[Stored items]
• • •

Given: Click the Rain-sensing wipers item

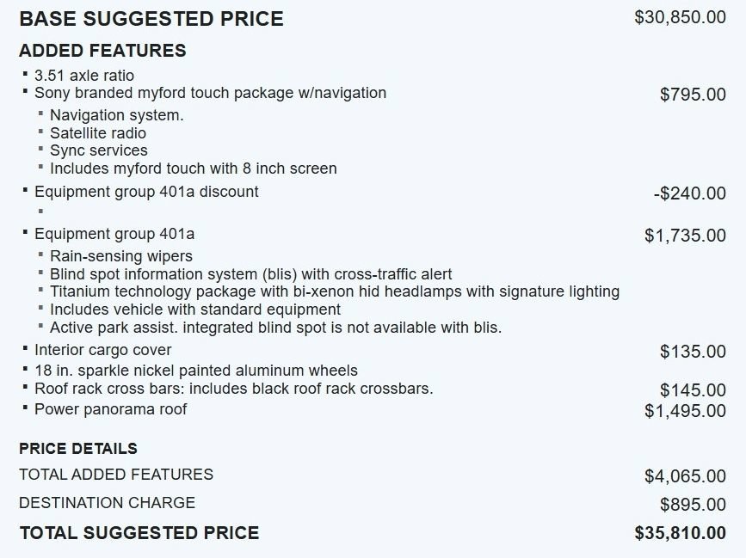Looking at the screenshot, I should click(x=121, y=256).
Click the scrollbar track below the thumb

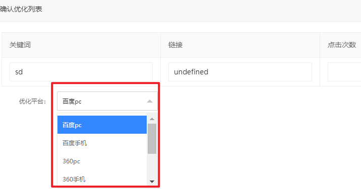[152, 166]
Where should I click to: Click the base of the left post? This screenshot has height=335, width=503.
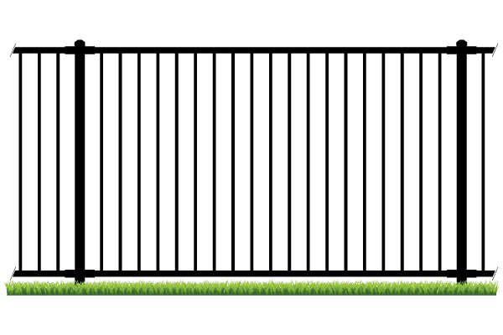(80, 276)
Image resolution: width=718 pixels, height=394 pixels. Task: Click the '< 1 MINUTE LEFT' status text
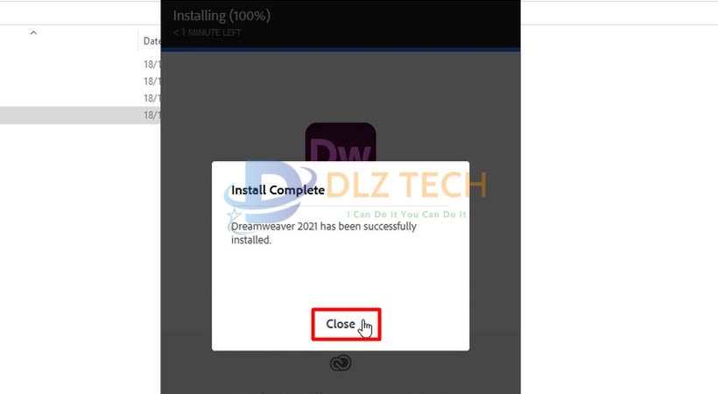click(x=207, y=32)
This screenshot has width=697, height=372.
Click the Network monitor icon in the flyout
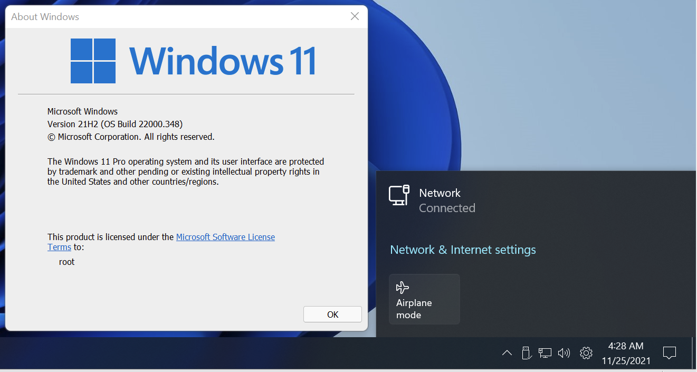point(399,195)
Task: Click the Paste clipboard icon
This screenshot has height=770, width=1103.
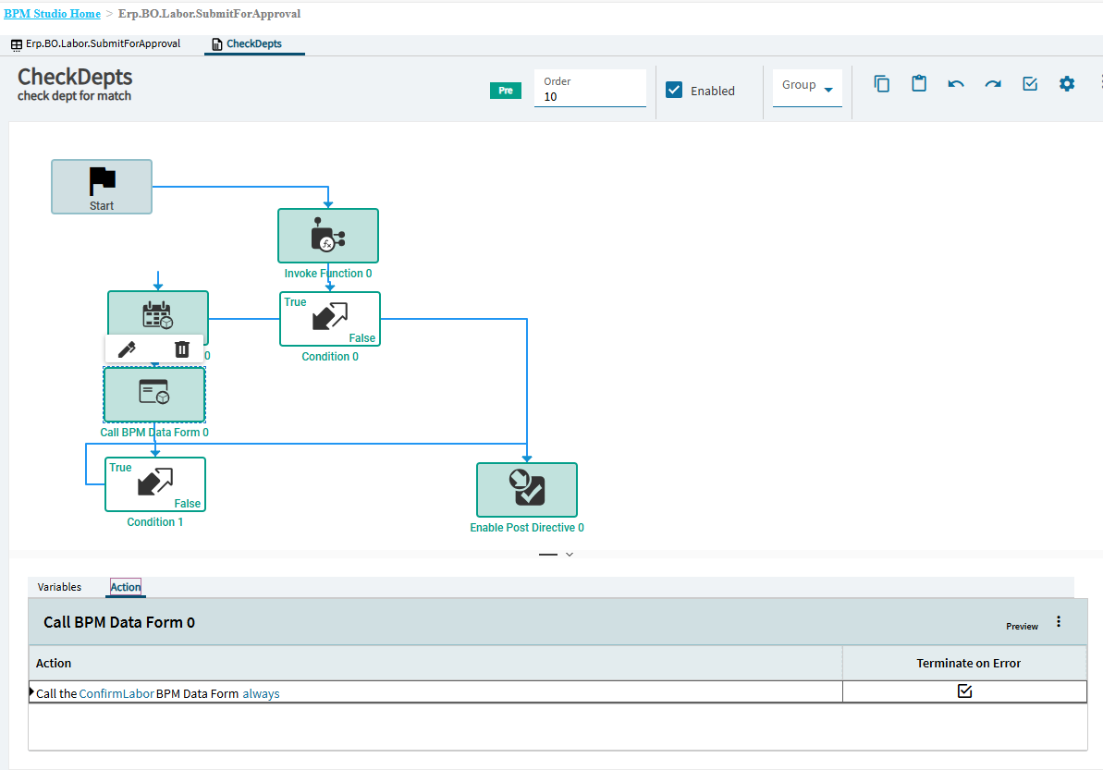Action: [919, 84]
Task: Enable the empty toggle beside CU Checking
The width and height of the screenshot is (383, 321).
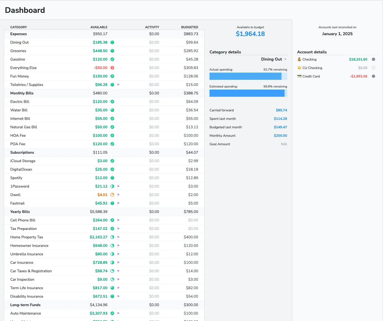Action: pyautogui.click(x=373, y=68)
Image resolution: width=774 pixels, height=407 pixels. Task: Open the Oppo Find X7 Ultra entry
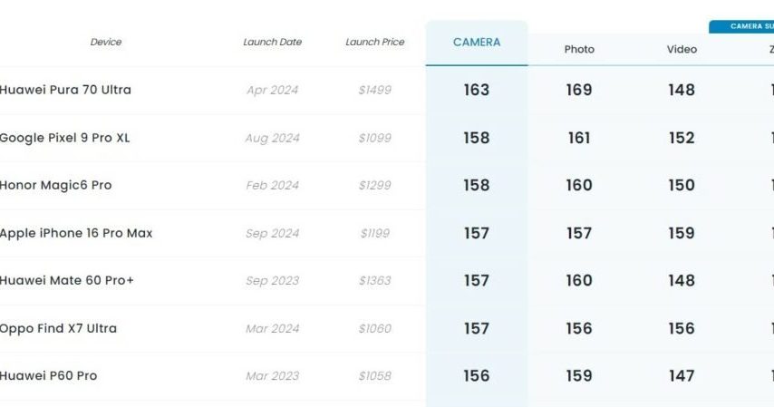pos(59,328)
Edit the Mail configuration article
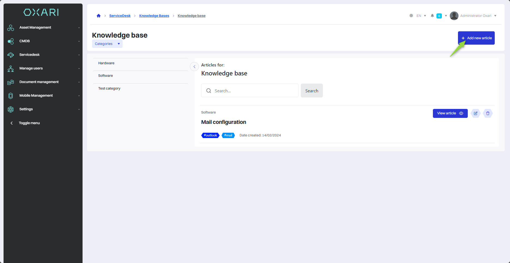 475,113
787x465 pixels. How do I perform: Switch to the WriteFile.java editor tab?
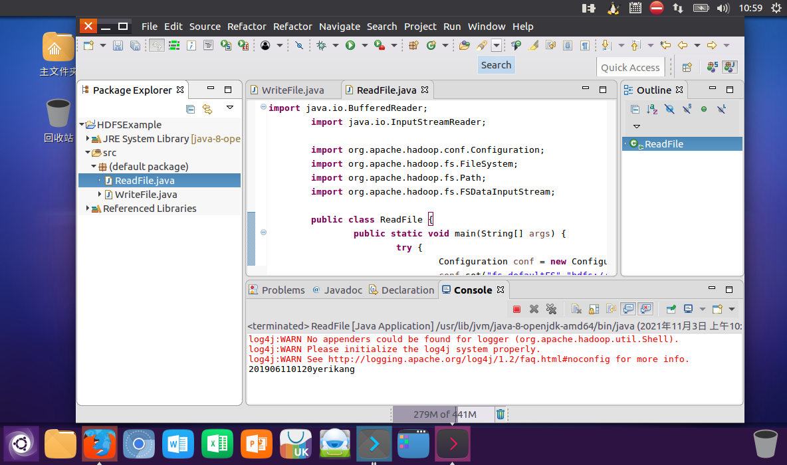(292, 90)
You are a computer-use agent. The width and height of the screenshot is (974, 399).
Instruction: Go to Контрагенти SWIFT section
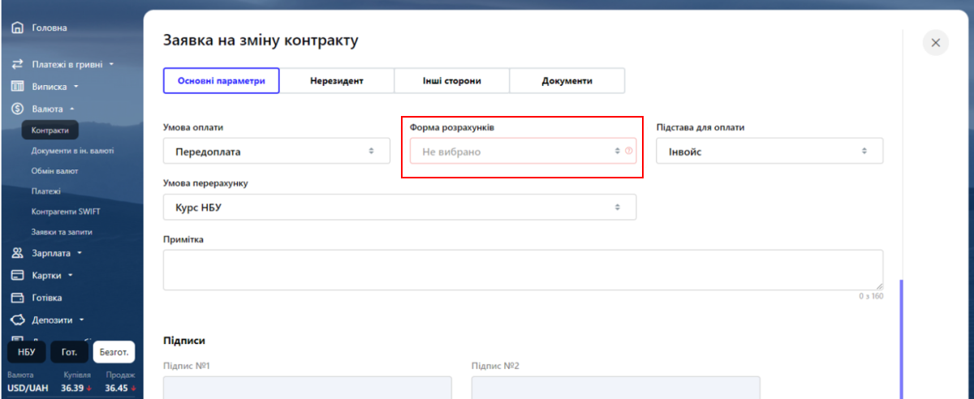[x=66, y=212]
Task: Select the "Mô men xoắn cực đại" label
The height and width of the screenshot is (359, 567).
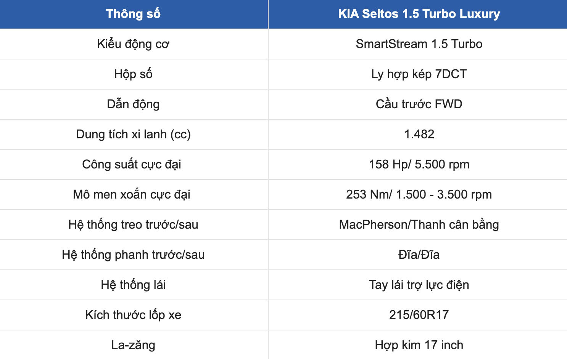Action: (132, 195)
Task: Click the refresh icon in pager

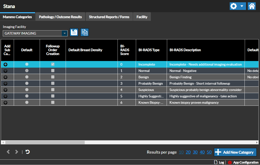Action: click(x=28, y=152)
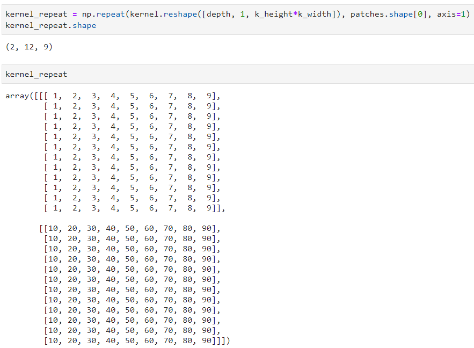Click value 10 in second block's first row
474x348 pixels.
point(53,229)
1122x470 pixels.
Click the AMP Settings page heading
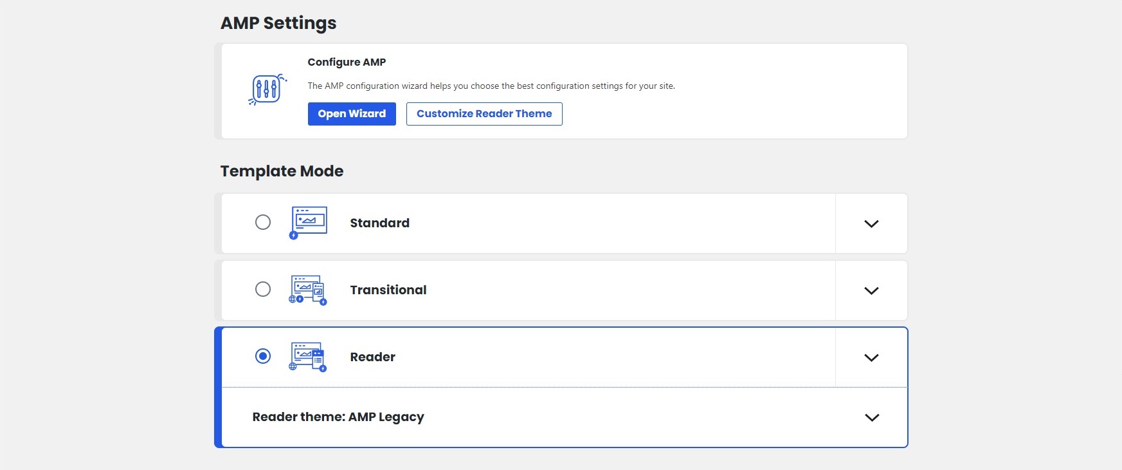(x=278, y=23)
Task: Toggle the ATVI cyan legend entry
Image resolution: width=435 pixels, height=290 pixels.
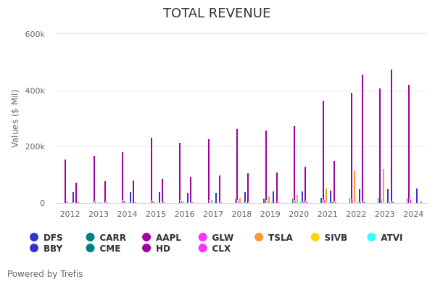Action: coord(372,238)
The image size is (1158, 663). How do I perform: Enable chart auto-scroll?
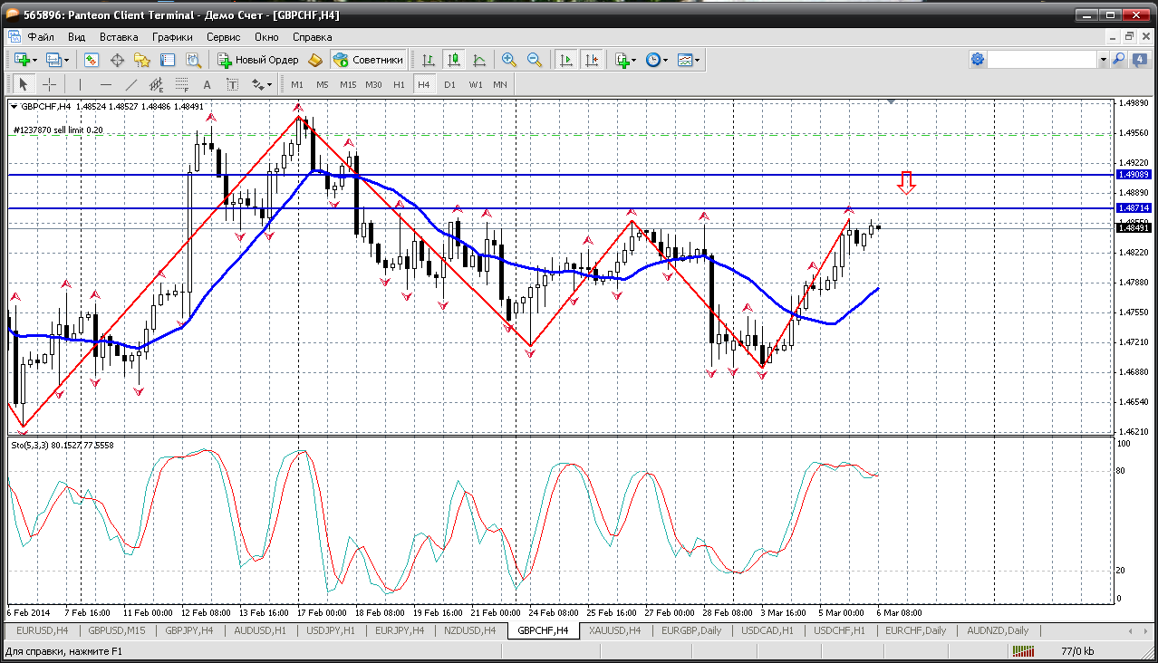coord(566,60)
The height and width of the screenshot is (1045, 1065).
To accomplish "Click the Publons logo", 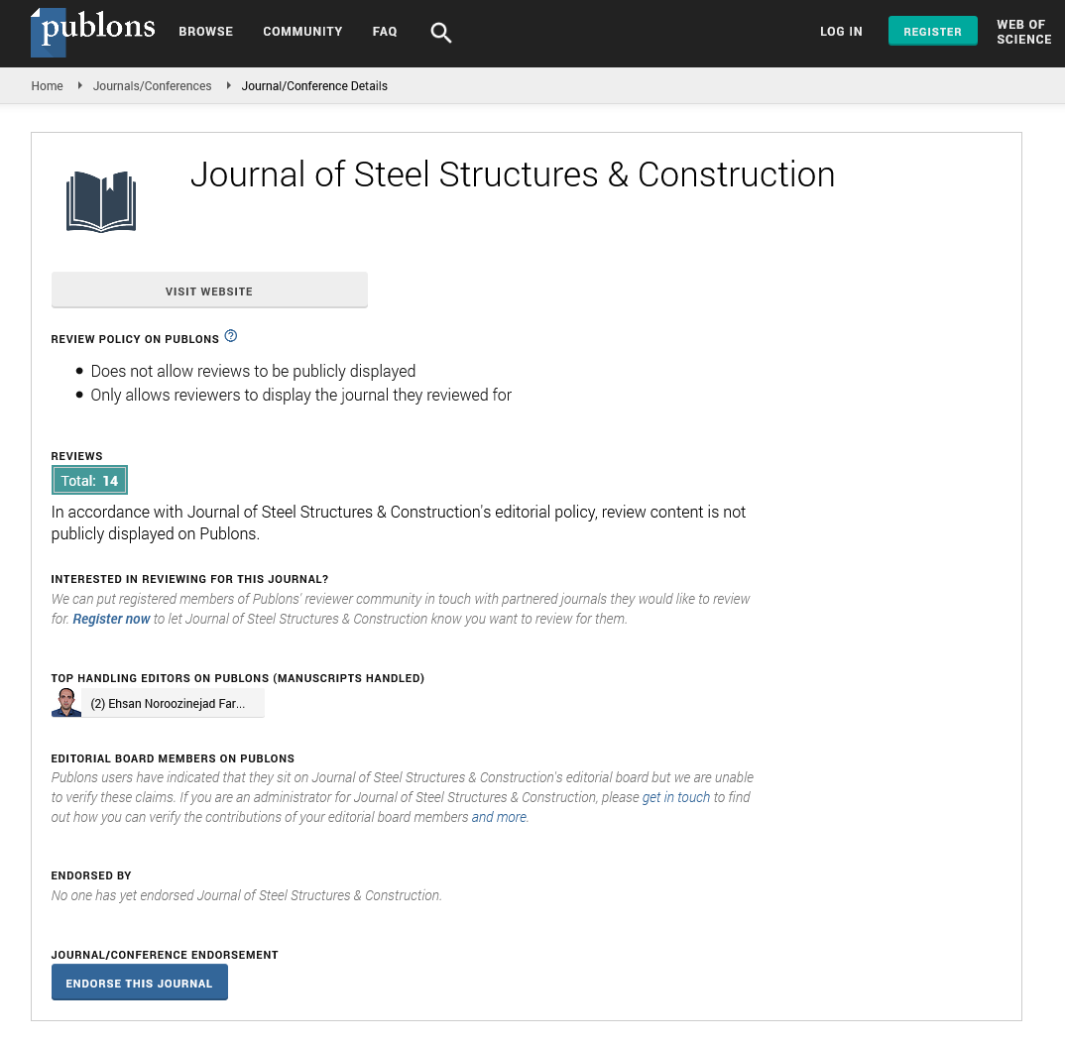I will coord(93,32).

• • •

INSTRUCTIONS TO FOLLOW: Give the lines above again exactly, from the one containing "Click the Network monitor icon in the flyout" to the one containing "The height and width of the screenshot is (1045, 1065).", both included, but leave out the pictures.

OUTPUT BELOW:
Click the Network monitor icon in the flyout
point(399,195)
Task: Click the Paste clipboard icon
This screenshot has height=770, width=1103.
Action: [919, 84]
Task: Enable the empty toggle beside CU Checking
The width and height of the screenshot is (383, 321).
Action: pyautogui.click(x=373, y=68)
Image resolution: width=774 pixels, height=407 pixels. Task: Open the Oppo Find X7 Ultra entry
pos(59,328)
Edit the Mail configuration article
 475,113
787x465 pixels. How do I perform: Switch to the WriteFile.java editor tab?
(292, 90)
You are a computer-use agent. The width and height of the screenshot is (974, 399).
Instruction: Go to Контрагенти SWIFT section
[x=66, y=212]
Task: Select the "Mô men xoắn cực đại" label
The height and width of the screenshot is (359, 567).
Action: (132, 195)
Task: Click the refresh icon in pager

Action: click(x=28, y=152)
Click value 10 in second block's first row
474x348 pixels.
point(53,229)
1122x470 pixels.
Click the AMP Settings page heading
(x=278, y=23)
Task: Toggle the ATVI cyan legend entry
Image resolution: width=435 pixels, height=290 pixels.
Action: coord(372,238)
The image size is (1158, 663). How do I perform: Enable chart auto-scroll?
coord(566,60)
The height and width of the screenshot is (1045, 1065).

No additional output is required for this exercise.